### Work request
Each entry below is to be transcribed exactly.

┌──

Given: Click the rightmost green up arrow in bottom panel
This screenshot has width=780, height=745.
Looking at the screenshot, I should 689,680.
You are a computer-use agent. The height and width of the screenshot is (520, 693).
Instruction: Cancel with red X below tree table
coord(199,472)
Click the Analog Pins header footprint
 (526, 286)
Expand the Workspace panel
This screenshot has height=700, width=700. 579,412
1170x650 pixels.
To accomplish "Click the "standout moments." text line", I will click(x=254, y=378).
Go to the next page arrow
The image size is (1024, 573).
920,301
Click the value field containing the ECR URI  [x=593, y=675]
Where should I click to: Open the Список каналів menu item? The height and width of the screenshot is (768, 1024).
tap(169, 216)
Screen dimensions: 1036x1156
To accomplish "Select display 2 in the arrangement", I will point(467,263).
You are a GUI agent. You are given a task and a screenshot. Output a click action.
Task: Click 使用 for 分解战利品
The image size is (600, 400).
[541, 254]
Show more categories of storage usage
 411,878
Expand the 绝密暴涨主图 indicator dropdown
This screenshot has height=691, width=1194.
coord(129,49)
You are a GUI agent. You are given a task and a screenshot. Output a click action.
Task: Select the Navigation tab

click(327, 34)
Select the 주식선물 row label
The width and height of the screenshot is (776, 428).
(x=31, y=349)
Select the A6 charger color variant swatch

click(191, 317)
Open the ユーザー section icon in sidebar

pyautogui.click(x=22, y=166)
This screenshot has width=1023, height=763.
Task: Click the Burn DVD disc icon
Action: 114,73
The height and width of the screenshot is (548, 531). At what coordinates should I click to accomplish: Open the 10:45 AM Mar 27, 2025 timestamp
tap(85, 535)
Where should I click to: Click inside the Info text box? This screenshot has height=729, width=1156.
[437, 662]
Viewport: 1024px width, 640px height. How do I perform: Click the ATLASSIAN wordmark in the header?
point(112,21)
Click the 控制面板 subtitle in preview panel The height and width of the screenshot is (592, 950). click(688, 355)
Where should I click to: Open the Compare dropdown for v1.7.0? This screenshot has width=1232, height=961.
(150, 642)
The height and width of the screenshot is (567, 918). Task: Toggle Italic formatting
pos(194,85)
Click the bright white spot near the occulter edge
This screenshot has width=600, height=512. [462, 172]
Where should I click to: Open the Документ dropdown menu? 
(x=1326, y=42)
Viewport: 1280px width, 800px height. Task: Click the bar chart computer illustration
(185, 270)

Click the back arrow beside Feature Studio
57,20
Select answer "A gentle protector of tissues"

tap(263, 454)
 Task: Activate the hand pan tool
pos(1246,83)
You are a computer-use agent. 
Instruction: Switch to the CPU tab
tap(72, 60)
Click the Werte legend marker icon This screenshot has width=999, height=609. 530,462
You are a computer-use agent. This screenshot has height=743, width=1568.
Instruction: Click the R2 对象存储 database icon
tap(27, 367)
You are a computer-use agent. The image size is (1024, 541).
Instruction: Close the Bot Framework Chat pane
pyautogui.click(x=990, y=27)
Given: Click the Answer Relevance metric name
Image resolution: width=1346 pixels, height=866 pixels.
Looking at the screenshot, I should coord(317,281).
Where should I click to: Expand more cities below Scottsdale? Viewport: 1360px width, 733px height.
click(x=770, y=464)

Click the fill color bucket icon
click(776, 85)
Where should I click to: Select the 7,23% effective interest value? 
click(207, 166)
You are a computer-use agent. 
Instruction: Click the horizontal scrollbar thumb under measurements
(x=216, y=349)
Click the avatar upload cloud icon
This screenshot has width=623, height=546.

└──

### The completed task
Given: Click the rightmost green up arrow in bottom panel
This screenshot has width=780, height=745.
Looking at the screenshot, I should 689,680.
You are a computer-use agent. The height and width of the screenshot is (520, 693).
Instruction: Cancel with red X below tree table
coord(199,472)
Click the Analog Pins header footprint
 (526, 286)
Expand the Workspace panel
This screenshot has height=700, width=700. 579,412
1170x650 pixels.
To accomplish "Click the "standout moments." text line", I will click(x=254, y=378).
Go to the next page arrow
The image size is (1024, 573).
920,301
Click the value field containing the ECR URI  [x=593, y=675]
Where should I click to: Open the Список каналів menu item? The height and width of the screenshot is (768, 1024).
tap(169, 216)
Screen dimensions: 1036x1156
To accomplish "Select display 2 in the arrangement", I will point(467,263).
You are a GUI agent. You are given a task and a screenshot. Output a click action.
Task: Click 使用 for 分解战利品
The image size is (600, 400).
[541, 254]
Show more categories of storage usage
 411,878
Expand the 绝密暴涨主图 indicator dropdown
This screenshot has height=691, width=1194.
coord(129,49)
You are a GUI agent. You are given a task and a screenshot. Output a click action.
Task: Select the Navigation tab

click(327, 34)
Select the 주식선물 row label
The width and height of the screenshot is (776, 428).
(x=31, y=349)
Select the A6 charger color variant swatch

click(191, 317)
Open the ユーザー section icon in sidebar

pyautogui.click(x=22, y=166)
This screenshot has width=1023, height=763.
Task: Click the Burn DVD disc icon
Action: 114,73
The height and width of the screenshot is (548, 531). At what coordinates should I click to accomplish: Open the 10:45 AM Mar 27, 2025 timestamp
tap(85, 535)
Where should I click to: Click inside the Info text box? This screenshot has height=729, width=1156.
[437, 662]
Viewport: 1024px width, 640px height. How do I perform: Click the ATLASSIAN wordmark in the header?
point(112,21)
Click the 控制面板 subtitle in preview panel The height and width of the screenshot is (592, 950). click(688, 355)
Where should I click to: Open the Compare dropdown for v1.7.0? This screenshot has width=1232, height=961.
(150, 642)
The height and width of the screenshot is (567, 918). Task: Toggle Italic formatting
pos(194,85)
Click the bright white spot near the occulter edge
This screenshot has width=600, height=512. [462, 172]
Where should I click to: Open the Документ dropdown menu? 
(x=1326, y=42)
Viewport: 1280px width, 800px height. Task: Click the bar chart computer illustration
(185, 270)

Click the back arrow beside Feature Studio
57,20
Select answer "A gentle protector of tissues"

tap(263, 454)
 Task: Activate the hand pan tool
pos(1246,83)
You are a computer-use agent. 
Instruction: Switch to the CPU tab
tap(72, 60)
Click the Werte legend marker icon This screenshot has width=999, height=609. 530,462
You are a computer-use agent. This screenshot has height=743, width=1568.
Instruction: Click the R2 对象存储 database icon
tap(27, 367)
You are a computer-use agent. The image size is (1024, 541).
Instruction: Close the Bot Framework Chat pane
pyautogui.click(x=990, y=27)
Given: Click the Answer Relevance metric name
Image resolution: width=1346 pixels, height=866 pixels.
Looking at the screenshot, I should coord(317,281).
Where should I click to: Expand more cities below Scottsdale? Viewport: 1360px width, 733px height.
click(x=770, y=464)

Click the fill color bucket icon
click(776, 85)
Where should I click to: Select the 7,23% effective interest value? 
click(207, 166)
You are a computer-use agent. 
Instruction: Click the horizontal scrollbar thumb under measurements
(x=216, y=349)
Click the avatar upload cloud icon
This screenshot has width=623, height=546.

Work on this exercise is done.